Work instructions >> Scan the material below for lines with the word "agent" and report how many there are, with nothing added.

Working data >>
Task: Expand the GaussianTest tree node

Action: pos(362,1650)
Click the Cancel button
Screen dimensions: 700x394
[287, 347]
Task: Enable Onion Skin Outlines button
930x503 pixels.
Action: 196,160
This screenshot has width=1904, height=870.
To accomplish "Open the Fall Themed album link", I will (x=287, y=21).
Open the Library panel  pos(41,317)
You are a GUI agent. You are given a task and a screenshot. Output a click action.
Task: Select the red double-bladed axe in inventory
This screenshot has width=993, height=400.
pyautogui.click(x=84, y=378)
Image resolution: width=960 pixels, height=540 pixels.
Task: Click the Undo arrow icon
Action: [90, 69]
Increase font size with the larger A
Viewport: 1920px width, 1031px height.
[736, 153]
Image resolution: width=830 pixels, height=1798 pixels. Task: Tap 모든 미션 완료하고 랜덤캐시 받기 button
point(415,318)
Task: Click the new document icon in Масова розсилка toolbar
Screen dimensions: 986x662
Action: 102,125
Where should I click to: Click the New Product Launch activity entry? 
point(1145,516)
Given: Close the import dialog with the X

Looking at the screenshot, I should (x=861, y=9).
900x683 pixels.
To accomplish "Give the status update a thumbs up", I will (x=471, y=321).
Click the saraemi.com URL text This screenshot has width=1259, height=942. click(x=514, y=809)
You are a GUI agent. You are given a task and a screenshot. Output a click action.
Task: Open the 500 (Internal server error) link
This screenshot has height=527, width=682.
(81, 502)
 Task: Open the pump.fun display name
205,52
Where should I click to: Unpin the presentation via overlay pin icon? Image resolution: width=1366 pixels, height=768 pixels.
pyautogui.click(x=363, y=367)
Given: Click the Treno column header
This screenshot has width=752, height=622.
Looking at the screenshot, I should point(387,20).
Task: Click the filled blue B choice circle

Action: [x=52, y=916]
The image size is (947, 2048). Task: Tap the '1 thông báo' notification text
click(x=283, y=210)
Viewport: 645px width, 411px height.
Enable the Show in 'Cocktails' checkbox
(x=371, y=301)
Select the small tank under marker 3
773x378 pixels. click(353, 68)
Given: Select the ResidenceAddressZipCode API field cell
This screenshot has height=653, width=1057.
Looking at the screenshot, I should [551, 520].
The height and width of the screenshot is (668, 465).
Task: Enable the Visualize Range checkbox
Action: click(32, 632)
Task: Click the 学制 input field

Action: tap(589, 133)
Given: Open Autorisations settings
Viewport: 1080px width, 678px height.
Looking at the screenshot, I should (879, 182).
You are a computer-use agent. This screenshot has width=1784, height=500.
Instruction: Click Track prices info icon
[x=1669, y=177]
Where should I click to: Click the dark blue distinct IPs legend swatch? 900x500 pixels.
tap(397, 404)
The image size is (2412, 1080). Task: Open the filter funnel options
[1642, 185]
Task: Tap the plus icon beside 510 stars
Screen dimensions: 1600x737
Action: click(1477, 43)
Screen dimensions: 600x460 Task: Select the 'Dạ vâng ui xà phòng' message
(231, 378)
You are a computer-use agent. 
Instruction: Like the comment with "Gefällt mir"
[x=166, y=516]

Written solution >> 4